RECORDED DATA Block Start
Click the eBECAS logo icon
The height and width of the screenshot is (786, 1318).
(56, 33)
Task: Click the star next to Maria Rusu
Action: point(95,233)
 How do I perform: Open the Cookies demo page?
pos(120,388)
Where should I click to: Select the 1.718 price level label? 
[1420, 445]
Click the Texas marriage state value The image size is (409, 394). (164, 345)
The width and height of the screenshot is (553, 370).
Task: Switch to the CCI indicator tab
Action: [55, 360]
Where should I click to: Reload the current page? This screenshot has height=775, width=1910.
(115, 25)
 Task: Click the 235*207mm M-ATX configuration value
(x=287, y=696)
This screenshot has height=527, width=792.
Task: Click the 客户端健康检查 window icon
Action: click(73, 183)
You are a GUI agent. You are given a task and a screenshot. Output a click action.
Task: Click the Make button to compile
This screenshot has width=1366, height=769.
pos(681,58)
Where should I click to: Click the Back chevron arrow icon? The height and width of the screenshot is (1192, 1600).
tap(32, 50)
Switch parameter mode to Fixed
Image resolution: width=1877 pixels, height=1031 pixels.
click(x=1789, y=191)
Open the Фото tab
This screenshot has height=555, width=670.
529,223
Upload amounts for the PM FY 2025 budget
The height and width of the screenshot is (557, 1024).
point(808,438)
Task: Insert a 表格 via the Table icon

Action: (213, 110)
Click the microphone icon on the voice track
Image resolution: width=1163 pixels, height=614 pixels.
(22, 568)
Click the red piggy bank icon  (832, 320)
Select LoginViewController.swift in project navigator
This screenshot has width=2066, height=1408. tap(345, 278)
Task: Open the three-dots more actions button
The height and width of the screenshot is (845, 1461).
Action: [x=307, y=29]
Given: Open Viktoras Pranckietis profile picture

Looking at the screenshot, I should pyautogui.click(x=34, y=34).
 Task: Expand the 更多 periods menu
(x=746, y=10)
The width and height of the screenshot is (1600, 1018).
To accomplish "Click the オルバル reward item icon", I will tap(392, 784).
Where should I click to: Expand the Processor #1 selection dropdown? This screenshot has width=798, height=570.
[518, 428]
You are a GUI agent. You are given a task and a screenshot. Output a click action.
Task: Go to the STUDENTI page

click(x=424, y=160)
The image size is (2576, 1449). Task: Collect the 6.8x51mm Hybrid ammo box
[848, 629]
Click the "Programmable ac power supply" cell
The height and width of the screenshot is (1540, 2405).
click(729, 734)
RECORDED DATA Block End
▸ YOUR GOAL
Can you quote exactly the lines from the one containing "The height and width of the screenshot is (845, 1461)." through the last line of the records above, and nothing else?

▸ FINISHED EXERCISE
The height and width of the screenshot is (845, 1461).
Action: [x=307, y=29]
Given: Open Viktoras Pranckietis profile picture

Looking at the screenshot, I should pyautogui.click(x=34, y=34).
 Task: Expand the 更多 periods menu
(x=746, y=10)
The width and height of the screenshot is (1600, 1018).
To accomplish "Click the オルバル reward item icon", I will tap(392, 784).
Where should I click to: Expand the Processor #1 selection dropdown? This screenshot has width=798, height=570.
[518, 428]
You are a GUI agent. You are given a task and a screenshot. Output a click action.
Task: Go to the STUDENTI page

click(x=424, y=160)
The image size is (2576, 1449). Task: Collect the 6.8x51mm Hybrid ammo box
[848, 629]
Click the "Programmable ac power supply" cell
The height and width of the screenshot is (1540, 2405).
click(729, 734)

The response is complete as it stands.